O resultado se encaixa desajeitadamente na retórica do Partido Democrata, no qual todo tipo de compromisso foi justificado como parte de uma ampla frente contra o fascismo. Mesmo na prancheta, a base de classe dessa estratégia era mais union sacrée do que Front Populaire. Em termos da experiência americana, a campanha de Harris parecia aspirar a algo como o projeto de Nixon de 1972 para uma "nova maioria". Com certeza, os democratas de hoje não têm a arrogância e a agilidade de Tricky Dick. Mas, como ele, eles imaginaram construir uma coalizão que abrangesse a AFL-CIO, a Business Roundtable e o movimento neoconservador (nascente em 1972, senescente em 2024). Como Nixon, Biden buscou reforçar o apoio doméstico aos custos da hegemonia internacional dos EUA administrando doses homeopáticas de nacionalismo econômico. Ambas as administrações equilibraram reduções nos compromissos militares dos EUA (Vietnã na época, Afeganistão agora) com apoio redobrado a brutais gendarmes regionais (o Xá na época, MBS agora).
A busca por uma ampla maioria centrista requer um antagonista que possa ser enquadrado como totalmente fora do mainstream nacional. George McGovern — apesar de ser filho de um pastor de Dakota do Sul e um herói de guerra para começar — forneceu a base necessária para tal apelo. Uma razão foi que sua plataforma de fato pedia uma reorganização radical da sociedade americana: corte de gastos militares em um terço, redistribuição por meio de impostos altos de heranças e ganhos de capital. Durante o verão de 1972, a Business Week relatou que "mesmo aqueles que alegavam ser democratas vitalícios falavam em 'abrir contas bancárias na Suíça' e apoiar o presidente Nixon em novembro". Críticas profundas ao caráter nacional também eram desagradáveis para muitas pessoas sem depósitos offshore, principalmente se trabalhassem nas fábricas de armamentos que McGovern ameaçou fechar.
Donald Trump não é George McGovern. A tentativa de retratá-lo como estrangeiro ao corpo político falhou, porque não há nada remotamente antiamericano nele. Seu DNA político o liga diretamente a Nixon, por meio de echt-americanos como Roy Cohn e Pat Buchanan. As coisas sobre ele que supostamente são quebradores de acordos – racismo, xenofobia, misoginia – só podem ser vistas como fora do mainstream americano por alguém com o equipamento mental de uma criança séria. O slogan Make America Great Again é emprestado de Ronald Reagan, um herói americano que zombava dos pobres por estarem com fome, comparava diplomatas africanos a macacos e (a conselho de Pat Buchanan) proclamou a Waffen SS como "vítimas, tão certamente quanto as vítimas nos campos de concentração". A ideia de que Trump poderia ser banido para as margens ao fazer com que os indicados de Reagan endossassem Harris nunca fez sentido para ninguém que não fosse já contra Trump.

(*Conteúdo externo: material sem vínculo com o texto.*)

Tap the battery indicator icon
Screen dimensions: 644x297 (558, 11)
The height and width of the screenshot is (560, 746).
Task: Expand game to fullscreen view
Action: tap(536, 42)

Os democratas estavam preparados para uma eleição acirrada, ou mesmo para uma derrota no colégio eleitoral que poderia ser contrastada com um voto popular anti-Trump. Mas a abordagem de "coalizão de todas as forças democráticas" os deixou singularmente despreparados para uma derrota popular. Entre o núcleo mais duro dos ideólogos do partido, a resposta foi uma mudança abrupta do chauvinismo para o antiamericanismo. Como Rebecca Solnit disse: "Nosso erro foi pensar que vivíamos em um país melhor do que vivemos". O New York Times descreveu "uma conquista da nação não pela força, mas com uma permissão".
Se a vitória democrática de Trump embaralhou a noção de Resistência, então a composição de classe de sua maioria perturbou as narrativas autocongratulatórias em torno da "Bidenomics". Durante o verão, quando a senilidade de Biden passou de segredo aberto para notícia de primeira página, uma das principais arquitetas da política do governo buscou a economia como um salva-vidas. A economia dos EUA, ela tuitou,
está atualmente quase perfeita. Enquanto navegamos pelo momento político mais difícil para os Democratas na minha vida, apenas um PSA para não esquecer que este governo entregou uma nova marca de economia. Está fazendo maravilhas e, aconteça o que acontecer, não deveria ser abandonada.
Naquele ponto, "aconteça o que acontecer" se referia à questão de se Biden seria substituído por Harris. As palavras agora têm um significado mais definitivo, já que dois terços dos eleitores disseram aos pesquisadores de boca de urna que a economia "não estava boa" ou "ruim", e os eleitores que priorizaram a economia se inclinaram esmagadoramente por Trump. Após a eleição, Bernie Sanders observou que "Não deveria ser surpresa que um Partido Democrata que abandonou a classe trabalhadora descobriria que a classe trabalhadora os abandonou". Outros negaram que os democratas tivessem abandonado a classe trabalhadora, mas concordaram que a classe trabalhadora havia abandonado o partido, seja porque eles desejavam positivamente o fascismo ou, mais caridosamente, porque eles tinham sido sujeitos a desinformação sobre o estado da economia.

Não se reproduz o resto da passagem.